Over the next hour, the wind swung offshore along the whole southern coast, and an enormous right was breaking far out beyond the east side of Jungmon Harbour, all the way into the tetra-pod harbour entrance. We drove around, and the whole Wave Club crew were lining the quay in anticipation.
There was no more time to let the kimchi settle. The spice must now show in displays of courage and hot surfing. Randy, inevitably, was first out to taste the larger stuff. He hurtled down a mammoth face on his magenta big-wave, gun-shaped board. It looked more like the North Shore of Oahu than the East China Sea.
Heart pumping hard, I paddled like lightning to the deep channel to avoid the next wave in the set cracking me on the head. I glanced back to the tangerine groves that sprawl towards the sea to check my line-up marker and caught a screamer.
Randy was back out and into another cascade, blaring down the wall and cranking a billowing bottom-turn, followed by a classy hook under the lip and then a poised stall before he gracefully stepped forward to pull into a menacing-looking tube.
Emi followed suit, also comfortable with the size from a number of trips to Hawaii, trimming at triple time as if on a piece of elastic drawn to breaking point, then just making the shoulder with a flourish of cymbals over the rock bottom.
Bigger waves, larger faces, give surfers the opportunity to carve big turns like snowboarders on steep, open runs—except that surfers have to cope with a moving and unpredictable surface. It is the quality of improvisation against this fast-moving pulse of the ocean as it races to dump its energy that always makes me think of surfers as kinds of jazz musicians.
The next three hours were the highlight of my surfing time in Asia. A Korean bolt from the blue—and we all scored, with John getting some remarkable magazine spreads.

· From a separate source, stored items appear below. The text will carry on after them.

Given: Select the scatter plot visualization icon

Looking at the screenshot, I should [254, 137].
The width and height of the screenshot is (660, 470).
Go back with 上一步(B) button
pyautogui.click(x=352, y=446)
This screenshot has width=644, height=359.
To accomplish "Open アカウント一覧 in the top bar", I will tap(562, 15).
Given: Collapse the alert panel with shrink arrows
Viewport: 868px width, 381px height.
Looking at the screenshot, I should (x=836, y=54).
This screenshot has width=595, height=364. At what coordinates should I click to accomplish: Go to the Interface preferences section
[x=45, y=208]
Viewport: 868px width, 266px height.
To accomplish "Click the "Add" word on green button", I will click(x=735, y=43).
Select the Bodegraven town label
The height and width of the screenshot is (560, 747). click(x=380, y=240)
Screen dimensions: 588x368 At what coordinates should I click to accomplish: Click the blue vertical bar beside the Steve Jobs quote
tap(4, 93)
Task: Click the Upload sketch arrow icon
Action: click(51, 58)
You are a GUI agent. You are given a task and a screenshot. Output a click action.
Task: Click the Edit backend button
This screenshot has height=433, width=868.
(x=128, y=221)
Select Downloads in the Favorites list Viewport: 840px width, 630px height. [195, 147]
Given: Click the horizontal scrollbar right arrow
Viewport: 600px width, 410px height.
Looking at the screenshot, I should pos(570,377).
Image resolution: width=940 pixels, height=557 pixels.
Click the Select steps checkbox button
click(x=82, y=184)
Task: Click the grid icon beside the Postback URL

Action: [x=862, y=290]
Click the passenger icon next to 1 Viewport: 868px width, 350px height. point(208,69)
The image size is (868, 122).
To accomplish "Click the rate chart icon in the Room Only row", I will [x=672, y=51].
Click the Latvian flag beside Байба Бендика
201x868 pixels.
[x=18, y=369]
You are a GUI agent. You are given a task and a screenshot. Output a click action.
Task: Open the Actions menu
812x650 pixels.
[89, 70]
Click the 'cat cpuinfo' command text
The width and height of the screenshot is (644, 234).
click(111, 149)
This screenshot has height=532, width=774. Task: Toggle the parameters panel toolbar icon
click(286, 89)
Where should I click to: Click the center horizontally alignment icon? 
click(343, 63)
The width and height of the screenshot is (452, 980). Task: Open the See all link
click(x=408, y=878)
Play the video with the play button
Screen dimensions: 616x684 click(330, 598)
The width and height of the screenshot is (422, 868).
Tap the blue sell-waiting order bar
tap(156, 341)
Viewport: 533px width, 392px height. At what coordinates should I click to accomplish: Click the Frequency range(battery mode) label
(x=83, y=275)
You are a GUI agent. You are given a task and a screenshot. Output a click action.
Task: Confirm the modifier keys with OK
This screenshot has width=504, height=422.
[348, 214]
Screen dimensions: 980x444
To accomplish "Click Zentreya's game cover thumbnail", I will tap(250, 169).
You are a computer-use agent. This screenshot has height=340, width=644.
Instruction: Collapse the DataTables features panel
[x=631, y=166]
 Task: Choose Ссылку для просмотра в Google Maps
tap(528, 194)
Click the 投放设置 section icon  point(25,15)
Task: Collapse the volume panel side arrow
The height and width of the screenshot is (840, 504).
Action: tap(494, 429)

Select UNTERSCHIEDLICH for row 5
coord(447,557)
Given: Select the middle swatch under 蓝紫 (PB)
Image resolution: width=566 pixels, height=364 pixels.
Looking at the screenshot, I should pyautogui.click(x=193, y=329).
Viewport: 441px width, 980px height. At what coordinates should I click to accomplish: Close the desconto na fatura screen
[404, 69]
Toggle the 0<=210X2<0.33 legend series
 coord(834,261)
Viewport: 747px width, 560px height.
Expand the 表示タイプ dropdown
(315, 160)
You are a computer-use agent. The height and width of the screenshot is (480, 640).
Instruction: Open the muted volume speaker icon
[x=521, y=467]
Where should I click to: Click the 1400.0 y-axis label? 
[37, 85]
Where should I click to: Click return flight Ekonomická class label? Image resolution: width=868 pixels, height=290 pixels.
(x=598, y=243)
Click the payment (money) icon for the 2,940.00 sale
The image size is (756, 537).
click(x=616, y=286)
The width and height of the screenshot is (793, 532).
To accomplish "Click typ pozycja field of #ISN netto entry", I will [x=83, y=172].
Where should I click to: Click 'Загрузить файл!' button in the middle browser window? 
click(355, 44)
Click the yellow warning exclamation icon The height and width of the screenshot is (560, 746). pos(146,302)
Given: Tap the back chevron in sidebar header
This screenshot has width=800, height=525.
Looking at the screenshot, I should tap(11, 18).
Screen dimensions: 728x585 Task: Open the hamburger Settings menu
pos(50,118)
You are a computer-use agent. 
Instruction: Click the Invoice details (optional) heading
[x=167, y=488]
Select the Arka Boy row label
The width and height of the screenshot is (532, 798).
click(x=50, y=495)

We travelled with an openness to engage, gave something back, and reaped the rewards. We gained the respect and friendship of the Wave Club members, and opened their eyes to new waves; and they opened ours to great food, and, of course, the body-blanket that is kimchi. If food were matched to mood, then this addictive hot stuff would be courage.
After the session, Jung, who had diligently acted as our tour guide, driver, and gracious host, summarized what he had seen. We managed to make sense of it, as he now had some basic English, and we had a few words of Korean, and together we had a translation dictionary. ‘Sam-san,’ he says, ‘surfing is full of beauty.’
I cannot argue with that. South Korea had delivered on all fronts in a beautiful manner. It is a brilliant corner of the surfing world, offering quirky solos in the manner of Thelonius Monk, with strange melodies and discords that nevertheless seem to add up. (And since we visited, a Korean Surfing Federation has formed on the mainland.)